Six Regional Organizations Award Grants to 49 "Breakthrough" Schools
$25M in funding to accelerate student progress through personalized learning
Washington, D.C., June 17, 2015 – Educators from 49 schools across the U.S. have been competitively selected to receive funding and supports in a groundbreaking $25 million K-12 innovation effort, launched in 2014 by Next Generation Learning Challenges (NGLC). Through the Regional Funds for Breakthrough Schools, six community-based education organizations have successfully led local grant competitions that support principles of next generation learning: personalized, competency-based, blended learning, activated by project-based approaches and staked to rigorous, college- and career-ready outcomes.
The six partner organizations are CityBridge Foundation (Washington, D.C.); The Colorado Education Initiative; LEAP Innovations (Chicago, Ill.); New Schools for New Orleans; New England Secondary School Consortium (working in five New England states); and the Rogers Family Foundation (Oakland, Calif.)

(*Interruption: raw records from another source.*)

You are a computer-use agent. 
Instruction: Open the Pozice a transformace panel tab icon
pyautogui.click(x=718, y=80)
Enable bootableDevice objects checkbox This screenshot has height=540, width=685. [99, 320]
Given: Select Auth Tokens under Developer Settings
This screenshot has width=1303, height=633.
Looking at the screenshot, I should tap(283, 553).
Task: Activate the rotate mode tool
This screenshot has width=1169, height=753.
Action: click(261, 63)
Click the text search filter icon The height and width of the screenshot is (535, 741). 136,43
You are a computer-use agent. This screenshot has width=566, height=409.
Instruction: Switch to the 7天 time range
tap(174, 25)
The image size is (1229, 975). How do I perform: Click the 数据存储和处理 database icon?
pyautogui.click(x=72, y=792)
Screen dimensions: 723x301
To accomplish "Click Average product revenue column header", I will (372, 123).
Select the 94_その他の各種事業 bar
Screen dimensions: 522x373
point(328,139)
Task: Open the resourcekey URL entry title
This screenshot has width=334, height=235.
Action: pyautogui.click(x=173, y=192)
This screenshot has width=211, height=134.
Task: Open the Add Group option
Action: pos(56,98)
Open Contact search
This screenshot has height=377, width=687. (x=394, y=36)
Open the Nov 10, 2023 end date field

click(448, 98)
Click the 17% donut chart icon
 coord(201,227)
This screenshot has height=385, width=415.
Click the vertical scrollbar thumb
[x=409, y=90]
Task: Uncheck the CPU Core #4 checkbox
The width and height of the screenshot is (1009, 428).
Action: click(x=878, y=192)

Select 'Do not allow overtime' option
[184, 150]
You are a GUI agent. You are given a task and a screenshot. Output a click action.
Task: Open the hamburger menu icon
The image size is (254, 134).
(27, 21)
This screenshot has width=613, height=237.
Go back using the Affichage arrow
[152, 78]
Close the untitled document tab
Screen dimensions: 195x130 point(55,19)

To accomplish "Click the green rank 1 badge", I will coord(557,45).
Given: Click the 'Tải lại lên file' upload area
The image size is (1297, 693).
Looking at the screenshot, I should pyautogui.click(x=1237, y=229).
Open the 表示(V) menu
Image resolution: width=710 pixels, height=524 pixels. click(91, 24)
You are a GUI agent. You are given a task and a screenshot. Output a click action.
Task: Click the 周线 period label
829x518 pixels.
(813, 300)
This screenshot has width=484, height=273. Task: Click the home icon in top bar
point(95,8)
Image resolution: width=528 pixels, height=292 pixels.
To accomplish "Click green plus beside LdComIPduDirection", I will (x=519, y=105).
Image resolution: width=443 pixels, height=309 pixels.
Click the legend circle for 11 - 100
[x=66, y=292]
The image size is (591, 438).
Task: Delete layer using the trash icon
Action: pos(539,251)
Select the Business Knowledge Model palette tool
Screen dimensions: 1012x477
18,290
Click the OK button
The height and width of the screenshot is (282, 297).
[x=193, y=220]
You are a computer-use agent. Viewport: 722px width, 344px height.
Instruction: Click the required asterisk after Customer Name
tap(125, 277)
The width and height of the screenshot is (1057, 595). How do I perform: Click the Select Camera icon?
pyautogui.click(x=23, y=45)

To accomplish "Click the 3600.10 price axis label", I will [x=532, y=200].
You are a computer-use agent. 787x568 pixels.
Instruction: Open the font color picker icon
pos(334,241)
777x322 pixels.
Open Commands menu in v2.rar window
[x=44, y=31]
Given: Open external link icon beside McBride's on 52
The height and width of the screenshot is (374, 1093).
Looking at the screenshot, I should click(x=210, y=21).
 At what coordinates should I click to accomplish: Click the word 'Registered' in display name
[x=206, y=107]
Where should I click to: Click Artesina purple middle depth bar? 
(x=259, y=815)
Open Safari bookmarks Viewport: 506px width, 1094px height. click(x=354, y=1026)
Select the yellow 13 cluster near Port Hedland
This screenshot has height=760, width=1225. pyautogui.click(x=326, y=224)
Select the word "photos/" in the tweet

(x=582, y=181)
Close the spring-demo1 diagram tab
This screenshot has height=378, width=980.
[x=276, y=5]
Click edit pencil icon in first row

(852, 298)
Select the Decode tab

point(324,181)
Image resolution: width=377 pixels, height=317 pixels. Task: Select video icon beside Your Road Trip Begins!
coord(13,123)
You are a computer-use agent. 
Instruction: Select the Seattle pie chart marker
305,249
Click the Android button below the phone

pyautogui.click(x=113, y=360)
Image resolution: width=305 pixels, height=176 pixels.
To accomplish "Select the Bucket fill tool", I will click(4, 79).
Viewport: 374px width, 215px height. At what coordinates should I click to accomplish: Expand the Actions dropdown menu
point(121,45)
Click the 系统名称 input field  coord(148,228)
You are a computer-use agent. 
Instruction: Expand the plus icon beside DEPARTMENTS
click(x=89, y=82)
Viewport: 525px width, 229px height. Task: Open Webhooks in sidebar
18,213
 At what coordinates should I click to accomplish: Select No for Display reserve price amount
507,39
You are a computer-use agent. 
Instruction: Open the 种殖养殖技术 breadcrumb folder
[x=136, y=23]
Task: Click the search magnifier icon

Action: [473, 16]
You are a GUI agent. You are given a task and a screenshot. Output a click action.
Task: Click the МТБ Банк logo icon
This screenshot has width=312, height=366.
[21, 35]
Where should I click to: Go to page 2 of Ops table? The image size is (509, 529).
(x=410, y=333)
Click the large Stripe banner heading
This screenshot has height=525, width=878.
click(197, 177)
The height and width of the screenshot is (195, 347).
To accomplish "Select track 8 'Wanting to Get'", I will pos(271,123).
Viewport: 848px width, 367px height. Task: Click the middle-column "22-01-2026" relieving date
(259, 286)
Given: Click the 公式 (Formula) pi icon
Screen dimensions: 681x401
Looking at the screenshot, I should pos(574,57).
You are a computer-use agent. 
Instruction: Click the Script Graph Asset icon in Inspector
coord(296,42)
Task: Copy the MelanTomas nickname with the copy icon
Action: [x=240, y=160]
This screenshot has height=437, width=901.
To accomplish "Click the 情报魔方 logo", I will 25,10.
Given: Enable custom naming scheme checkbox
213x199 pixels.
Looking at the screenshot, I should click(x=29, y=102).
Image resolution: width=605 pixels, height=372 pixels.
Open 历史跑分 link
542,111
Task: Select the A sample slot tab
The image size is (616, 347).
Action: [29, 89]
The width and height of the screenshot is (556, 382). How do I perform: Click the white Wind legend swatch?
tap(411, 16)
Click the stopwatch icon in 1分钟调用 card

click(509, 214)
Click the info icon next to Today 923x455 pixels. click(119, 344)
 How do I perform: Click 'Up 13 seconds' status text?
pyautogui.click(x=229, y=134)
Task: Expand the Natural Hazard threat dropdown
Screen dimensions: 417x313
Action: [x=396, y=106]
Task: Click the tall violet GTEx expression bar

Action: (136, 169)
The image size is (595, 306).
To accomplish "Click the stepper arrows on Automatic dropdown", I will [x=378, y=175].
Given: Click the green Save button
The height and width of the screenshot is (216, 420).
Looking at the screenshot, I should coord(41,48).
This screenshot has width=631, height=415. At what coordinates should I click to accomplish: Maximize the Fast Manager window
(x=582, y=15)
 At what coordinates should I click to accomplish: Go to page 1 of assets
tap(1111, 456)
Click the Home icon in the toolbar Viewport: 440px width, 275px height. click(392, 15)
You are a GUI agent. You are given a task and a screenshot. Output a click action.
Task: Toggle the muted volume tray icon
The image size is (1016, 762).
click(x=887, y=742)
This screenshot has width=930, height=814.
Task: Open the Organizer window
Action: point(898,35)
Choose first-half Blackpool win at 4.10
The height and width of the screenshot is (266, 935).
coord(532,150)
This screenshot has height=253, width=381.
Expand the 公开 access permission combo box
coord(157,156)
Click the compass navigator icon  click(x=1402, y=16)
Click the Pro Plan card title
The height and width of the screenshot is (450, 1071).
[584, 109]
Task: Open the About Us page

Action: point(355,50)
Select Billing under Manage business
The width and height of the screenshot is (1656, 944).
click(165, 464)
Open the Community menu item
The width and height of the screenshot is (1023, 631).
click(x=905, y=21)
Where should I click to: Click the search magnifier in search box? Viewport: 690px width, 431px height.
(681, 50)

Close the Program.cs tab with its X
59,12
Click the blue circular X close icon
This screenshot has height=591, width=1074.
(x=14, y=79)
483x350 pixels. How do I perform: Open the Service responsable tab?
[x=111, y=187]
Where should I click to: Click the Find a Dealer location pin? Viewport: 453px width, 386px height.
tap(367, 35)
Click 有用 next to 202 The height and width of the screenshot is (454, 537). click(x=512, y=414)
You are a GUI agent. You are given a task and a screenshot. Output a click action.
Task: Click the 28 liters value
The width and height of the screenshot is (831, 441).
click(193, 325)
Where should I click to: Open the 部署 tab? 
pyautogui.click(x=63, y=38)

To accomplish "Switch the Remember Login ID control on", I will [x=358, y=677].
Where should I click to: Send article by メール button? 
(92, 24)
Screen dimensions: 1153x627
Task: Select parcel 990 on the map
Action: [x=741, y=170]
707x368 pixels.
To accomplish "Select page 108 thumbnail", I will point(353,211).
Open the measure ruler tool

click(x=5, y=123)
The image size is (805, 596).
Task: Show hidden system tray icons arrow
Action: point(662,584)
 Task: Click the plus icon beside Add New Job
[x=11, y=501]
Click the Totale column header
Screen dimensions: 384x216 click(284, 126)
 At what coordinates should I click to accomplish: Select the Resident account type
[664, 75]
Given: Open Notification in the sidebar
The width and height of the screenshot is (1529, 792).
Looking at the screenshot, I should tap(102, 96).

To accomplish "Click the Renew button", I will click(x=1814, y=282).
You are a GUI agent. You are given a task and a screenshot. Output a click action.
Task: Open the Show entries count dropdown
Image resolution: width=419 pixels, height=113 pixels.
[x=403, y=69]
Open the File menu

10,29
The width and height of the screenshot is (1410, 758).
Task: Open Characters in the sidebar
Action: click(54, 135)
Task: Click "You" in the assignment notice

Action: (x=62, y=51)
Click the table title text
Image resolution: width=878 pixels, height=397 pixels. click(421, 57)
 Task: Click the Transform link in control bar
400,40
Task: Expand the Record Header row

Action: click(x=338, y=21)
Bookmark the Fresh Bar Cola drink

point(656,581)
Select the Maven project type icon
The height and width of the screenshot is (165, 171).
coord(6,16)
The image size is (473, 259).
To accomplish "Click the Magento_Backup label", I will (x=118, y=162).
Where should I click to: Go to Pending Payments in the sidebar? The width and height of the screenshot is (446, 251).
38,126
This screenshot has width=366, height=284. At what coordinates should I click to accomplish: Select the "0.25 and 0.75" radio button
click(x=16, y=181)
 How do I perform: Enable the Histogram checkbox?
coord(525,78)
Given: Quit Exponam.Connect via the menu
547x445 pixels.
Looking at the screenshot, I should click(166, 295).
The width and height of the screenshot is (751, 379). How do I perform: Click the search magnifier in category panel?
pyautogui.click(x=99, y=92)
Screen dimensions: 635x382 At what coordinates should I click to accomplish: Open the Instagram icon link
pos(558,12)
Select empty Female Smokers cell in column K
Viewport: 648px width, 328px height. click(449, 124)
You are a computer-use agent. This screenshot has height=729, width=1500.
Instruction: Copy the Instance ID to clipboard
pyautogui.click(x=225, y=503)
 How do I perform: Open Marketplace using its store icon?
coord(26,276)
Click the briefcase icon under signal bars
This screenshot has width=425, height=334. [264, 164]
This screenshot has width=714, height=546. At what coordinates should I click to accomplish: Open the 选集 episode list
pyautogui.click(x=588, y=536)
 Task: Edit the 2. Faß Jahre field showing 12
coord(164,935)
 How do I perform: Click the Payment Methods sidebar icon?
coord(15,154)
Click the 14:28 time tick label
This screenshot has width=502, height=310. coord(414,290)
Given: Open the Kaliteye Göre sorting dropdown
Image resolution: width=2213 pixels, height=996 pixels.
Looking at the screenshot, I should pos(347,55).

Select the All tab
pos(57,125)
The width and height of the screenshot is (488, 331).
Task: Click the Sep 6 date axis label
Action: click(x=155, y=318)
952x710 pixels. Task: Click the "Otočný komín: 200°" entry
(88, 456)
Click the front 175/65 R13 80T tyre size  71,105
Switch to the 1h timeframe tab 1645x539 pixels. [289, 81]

Each organization is investing between $1.8M and $3M in local design teams to generate new or conversion schools, with a mix of national and (in some regions) locally-raised funding. In addition, some grantees will receive additional supports in the form of coaching, professional development opportunities, and technology support. In the fall of 2015, 29 redesigned or new K-12 schools are scheduled to open. By fall of 2016, that number will increase to nearly 50 breakthrough schools serving more than 25,000 students across ten states.
NGLC defines rigorous outcomes for breakthrough schools: at least 1.5 years of growth annually in math and English/language arts—an ambitious but necessary goal for students who are behind in specific subject areas or grade levels; a 90 percent high school graduation rate; and at least 80 percent of students meeting benchmarks for deeper learning and college readiness and enrolling in college or another form of postsecondary education.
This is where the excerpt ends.